───── MATERIAL PROVIDED

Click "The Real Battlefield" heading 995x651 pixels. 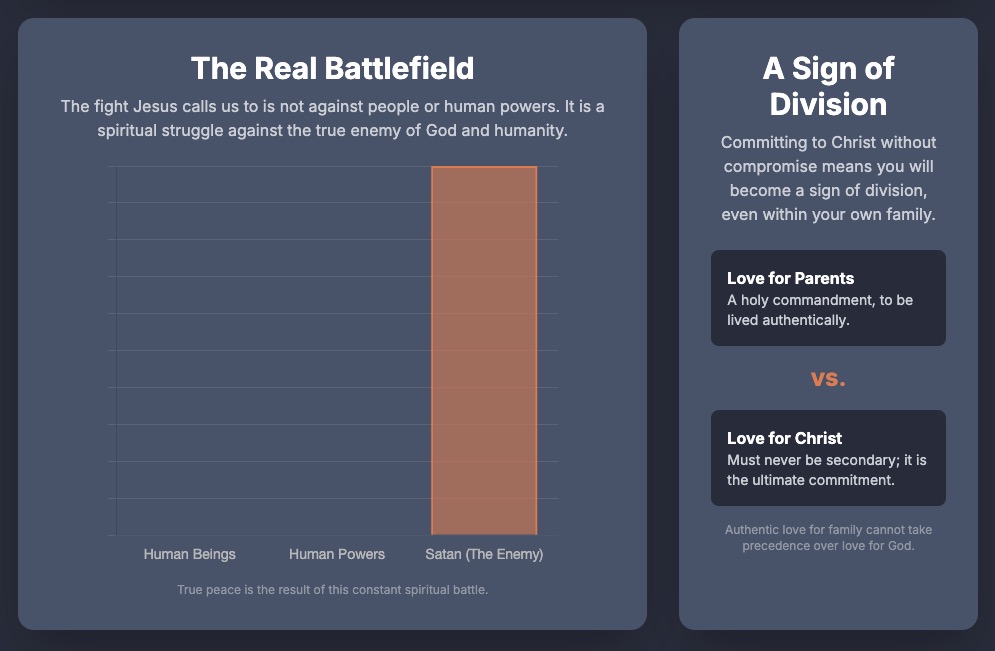(332, 68)
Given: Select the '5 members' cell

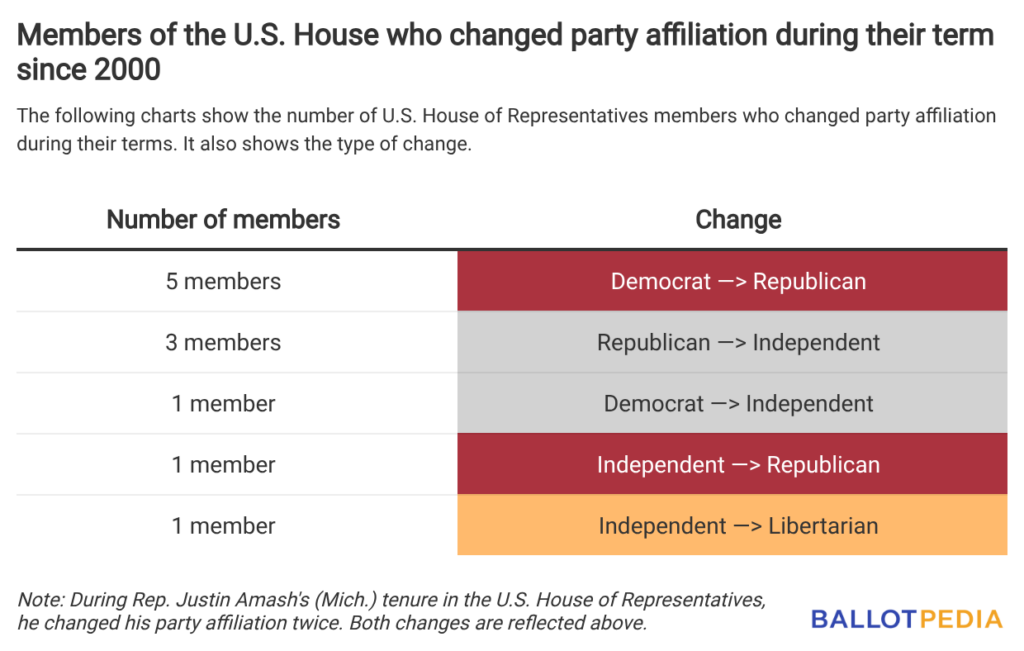Looking at the screenshot, I should tap(223, 281).
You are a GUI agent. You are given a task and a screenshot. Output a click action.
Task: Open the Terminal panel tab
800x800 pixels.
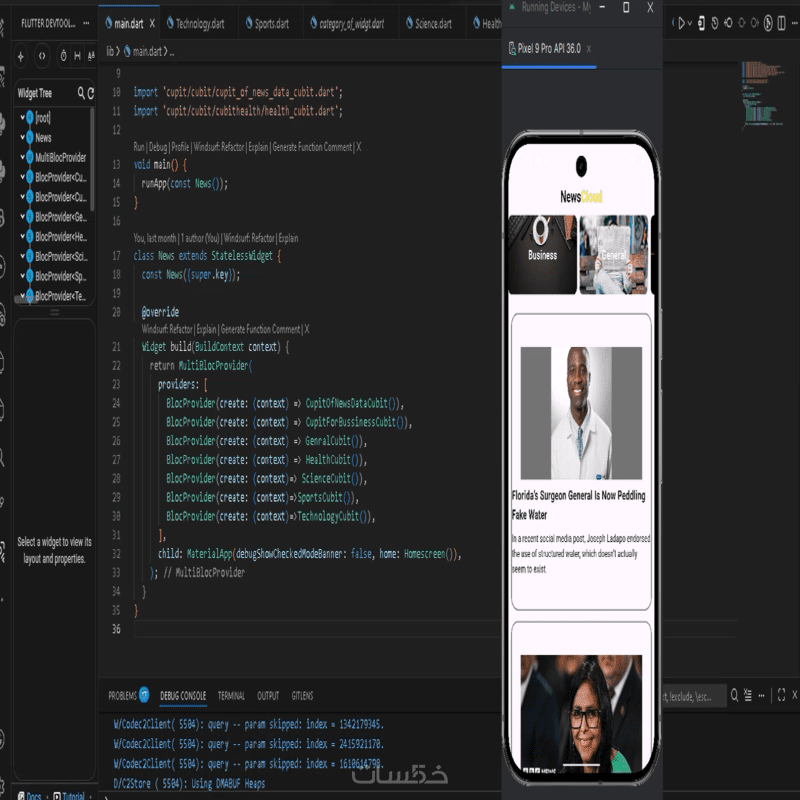(x=231, y=695)
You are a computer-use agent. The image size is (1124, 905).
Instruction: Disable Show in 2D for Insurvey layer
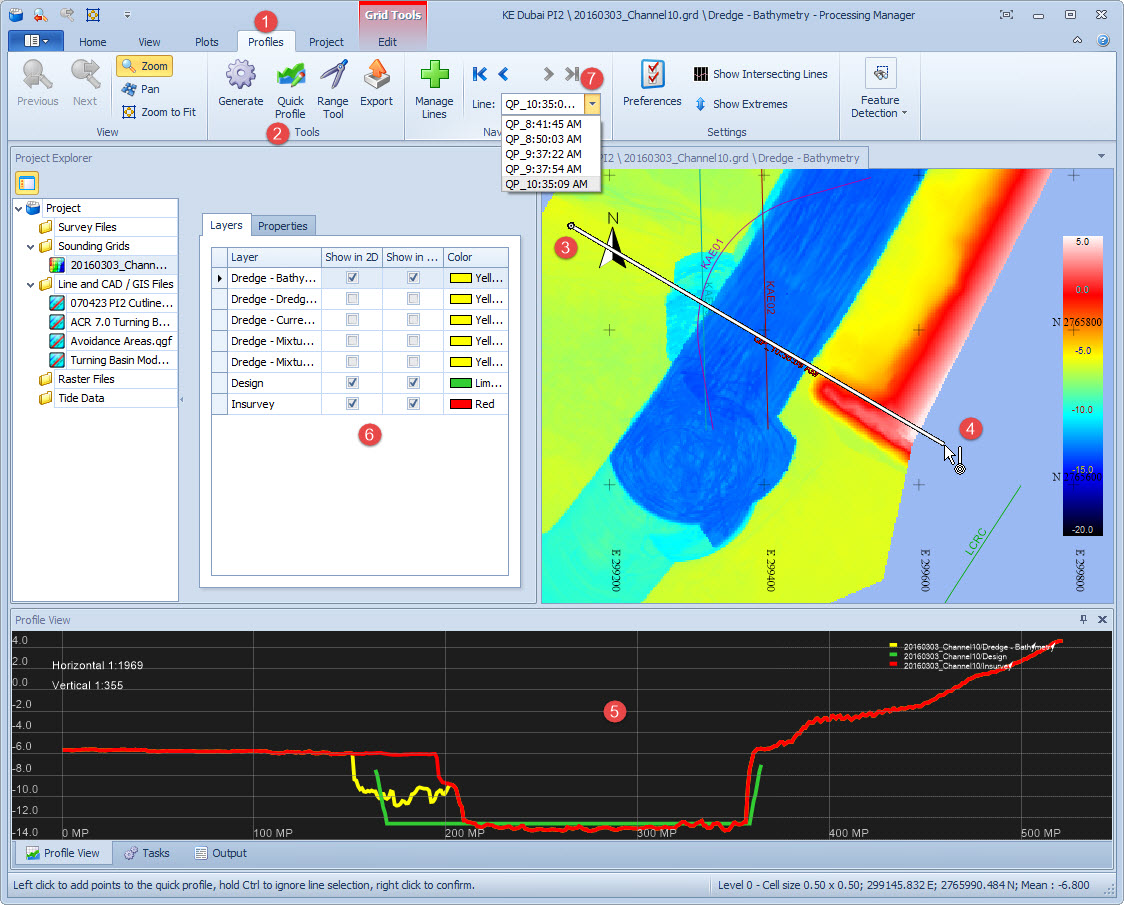352,404
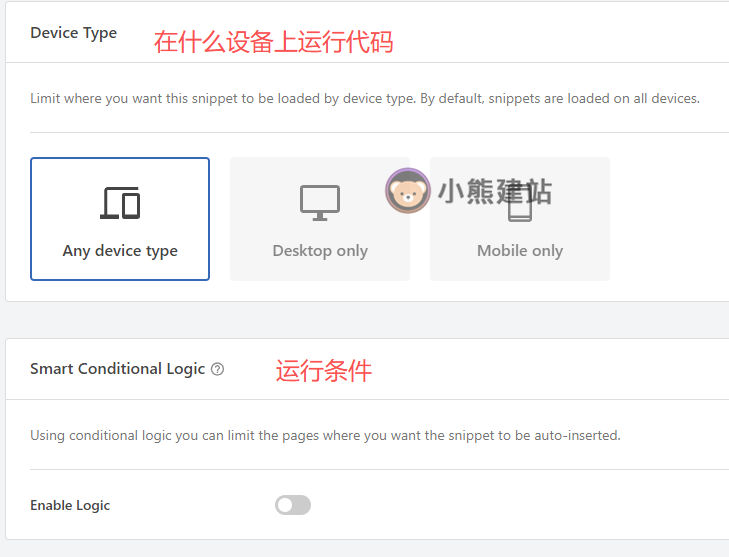
Task: Click the Enable Logic label
Action: point(70,505)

──────────

## INSTRUCTIONS TO FOLLOW:
Lines that contain the string "agent" should be copied from the material above.

## RESPONSE TO THE TASK:
You are a GUI agent. You are given a task and a screenshot. Output a click action.
You are a computer-use agent. The image size is (1124, 905).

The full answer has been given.